Em 2013, um relatório da GPEI estimou que seriam precisos 250 milhões de dólares americanos por ano, entre 2013 e 2018, para erradicar, com êxito, o poliovírus selvagem da Nigéria. O investimento sem precedentes no programa por doadores como a Fundação Bill e Melinda Gates e o Rotary exigiu que o programa demonstrasse claramente os resultados, prestasse contas e fosse transparente, através de uma avaliação sistemática.
Desde então, foram usados quadros de prestação de contas baseados neste modelo para assegurar a afectação atempada dos recursos e um melhor desempenho. Estes quadros não só transformaram os programas da poliomielite, como foram institucionalizados em todos os sistemas de saúde de África.
Um legado de erradicação
O impacto do programa da poliomielite na saúde pública em África não tem paralelo; vai muito além da poliomielite, englobando todas das áreas dos cuidados de saúde e abrangendo todas as pessoas, desde recém-nascidos em aldeias remotas a líderes políticos. Como tal, o programa transformou as percepções do que o futuro reserva para a saúde em África.
“O programa da poliomielite restaurou a convicção de que a erradicação de doenças é possível,” afirma o Dr. Francis Kasolo, Director do Gabinete da Directora Regional no Escritório Regional da OMS para a África. “É uma questão agora de identificar as doenças prioritárias que as comunidades acham que devemos eliminar – em que é que devemos investir?”

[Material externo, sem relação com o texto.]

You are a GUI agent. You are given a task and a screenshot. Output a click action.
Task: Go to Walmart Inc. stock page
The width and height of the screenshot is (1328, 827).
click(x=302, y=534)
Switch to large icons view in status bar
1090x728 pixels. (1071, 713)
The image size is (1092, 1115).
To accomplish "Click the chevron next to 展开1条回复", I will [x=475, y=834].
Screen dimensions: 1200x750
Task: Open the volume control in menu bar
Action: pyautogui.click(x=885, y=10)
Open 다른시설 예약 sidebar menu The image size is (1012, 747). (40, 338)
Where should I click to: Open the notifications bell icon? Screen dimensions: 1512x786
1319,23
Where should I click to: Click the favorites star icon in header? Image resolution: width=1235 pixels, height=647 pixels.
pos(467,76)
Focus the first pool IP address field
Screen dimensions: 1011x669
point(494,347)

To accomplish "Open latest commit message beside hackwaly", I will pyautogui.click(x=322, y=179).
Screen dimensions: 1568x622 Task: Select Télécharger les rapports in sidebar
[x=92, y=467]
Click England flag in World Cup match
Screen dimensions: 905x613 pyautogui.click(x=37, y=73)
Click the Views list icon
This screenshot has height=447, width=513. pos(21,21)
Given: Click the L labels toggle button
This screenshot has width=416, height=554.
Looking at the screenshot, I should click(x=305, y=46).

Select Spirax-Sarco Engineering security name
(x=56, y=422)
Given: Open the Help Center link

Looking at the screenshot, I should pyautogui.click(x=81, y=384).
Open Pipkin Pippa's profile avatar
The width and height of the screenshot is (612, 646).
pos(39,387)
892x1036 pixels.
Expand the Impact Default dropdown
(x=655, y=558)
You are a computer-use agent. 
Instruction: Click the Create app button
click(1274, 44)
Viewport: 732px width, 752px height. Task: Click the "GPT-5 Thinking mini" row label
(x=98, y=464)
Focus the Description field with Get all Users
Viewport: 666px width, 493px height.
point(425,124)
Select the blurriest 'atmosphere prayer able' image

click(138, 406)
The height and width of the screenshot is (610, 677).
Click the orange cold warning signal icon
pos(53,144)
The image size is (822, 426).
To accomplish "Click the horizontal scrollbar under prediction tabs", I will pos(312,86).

Com a erradicação do poliovírus selvagem na Região Africana declarada em Agosto de 2020, o programa da poliomielite começou a passar o seu pessoal e os seus activos aos países. Serão necessários novos compromissos e recursos para tirar partido deste legado e assegurar que as contribuições do programa da poliomielite para os sistemas de saúde de África não sejam perdidos, mas que, pelo contrário, sejam usados para reforçar a saúde pública para as gerações vindouras.